# Text provided
#####
Mind Your Own Business Series 4/21

So, I've been thinking more about boundaries and minding one's own business.

I used to not have the slightest understanding of boundaries. I applied rules. Simplistic ones. Then I came off Clozaril and my feelings opened up. Man. Coming off Minipress was an extremely frightening experience. Shit got epically real in all the wrong ways. Do not ever take that red pill. Don't do it. I'm telling you. Those things are highly dangerous. 

Coming off Clozaril was much different. It was like leaving the matrix and seeing reality for the first time. Both the internal reality and the external. Oh, Prichards was angry. He was no longer God. He was also afraid. He was afraid for the world to see what he had created. And then everyone was afraid. I didn't like what I saw in many cases. People didn't like that I could see.

I could see the fakeness. I could see the façades. I could see the corruption. I could see the dirt, and the ugliness. Oh they came up with all sorts of names. They brought out the big guns to shut me up and medicate me back. Oh, they pulled out every tool. So yeah, I got angry. It's not something you can forget. It's not something you should forget. It was a lesson.
#####
# Listed entries
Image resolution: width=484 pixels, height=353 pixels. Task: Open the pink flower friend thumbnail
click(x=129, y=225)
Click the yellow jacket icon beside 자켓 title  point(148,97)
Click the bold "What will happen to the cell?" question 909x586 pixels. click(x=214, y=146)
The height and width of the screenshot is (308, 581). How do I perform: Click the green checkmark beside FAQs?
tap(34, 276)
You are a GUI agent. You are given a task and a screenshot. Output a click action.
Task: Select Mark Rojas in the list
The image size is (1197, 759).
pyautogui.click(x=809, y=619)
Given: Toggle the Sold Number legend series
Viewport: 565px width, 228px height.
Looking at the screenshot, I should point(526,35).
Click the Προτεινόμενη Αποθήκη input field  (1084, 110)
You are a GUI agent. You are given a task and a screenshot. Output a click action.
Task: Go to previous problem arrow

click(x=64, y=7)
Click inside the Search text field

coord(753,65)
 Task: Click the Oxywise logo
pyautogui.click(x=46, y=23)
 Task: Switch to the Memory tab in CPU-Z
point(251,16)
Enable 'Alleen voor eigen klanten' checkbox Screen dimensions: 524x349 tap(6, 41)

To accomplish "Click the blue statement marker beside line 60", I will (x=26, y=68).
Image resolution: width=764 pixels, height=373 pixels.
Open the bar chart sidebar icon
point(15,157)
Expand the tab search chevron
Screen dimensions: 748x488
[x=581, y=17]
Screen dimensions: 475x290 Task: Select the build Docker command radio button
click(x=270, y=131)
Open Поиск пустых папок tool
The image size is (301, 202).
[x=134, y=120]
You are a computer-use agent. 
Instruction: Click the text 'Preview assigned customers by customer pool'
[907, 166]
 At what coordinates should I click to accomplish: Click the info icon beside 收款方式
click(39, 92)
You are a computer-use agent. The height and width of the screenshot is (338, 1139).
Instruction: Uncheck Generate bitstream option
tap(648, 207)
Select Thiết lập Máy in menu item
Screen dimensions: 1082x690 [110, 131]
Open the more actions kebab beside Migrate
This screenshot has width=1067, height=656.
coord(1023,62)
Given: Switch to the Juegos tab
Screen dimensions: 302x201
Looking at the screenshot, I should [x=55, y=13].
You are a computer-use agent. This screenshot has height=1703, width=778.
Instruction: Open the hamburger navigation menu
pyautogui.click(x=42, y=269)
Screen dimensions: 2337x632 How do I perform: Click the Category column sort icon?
#####
# What this task involves
Copy out the entire "Mind Your Own Business Series 4/21" text from above word for word, including its title line.

# Completed exercise
Mind Your Own Business Series 4/21

So, I've been thinking more about boundaries and minding one's own business.

I used to not have the slightest understanding of boundaries. I applied rules. Simplistic ones. Then I came off Clozaril and my feelings opened up. Man. Coming off Minipress was an extremely frightening experience. Shit got epically real in all the wrong ways. Do not ever take that red pill. Don't do it. I'm telling you. Those things are highly dangerous. 

Coming off Clozaril was much different. It was like leaving the matrix and seeing reality for the first time. Both the internal reality and the external. Oh, Prichards was angry. He was no longer God. He was also afraid. He was afraid for the world to see what he had created. And then everyone was afraid. I didn't like what I saw in many cases. People didn't like that I could see.

I could see the fakeness. I could see the façades. I could see the corruption. I could see the dirt, and the ugliness. Oh they came up with all sorts of names. They brought out the big guns to shut me up and medicate me back. Oh, they pulled out every tool. So yeah, I got angry. It's not something you can forget. It's not something you should forget. It was a lesson.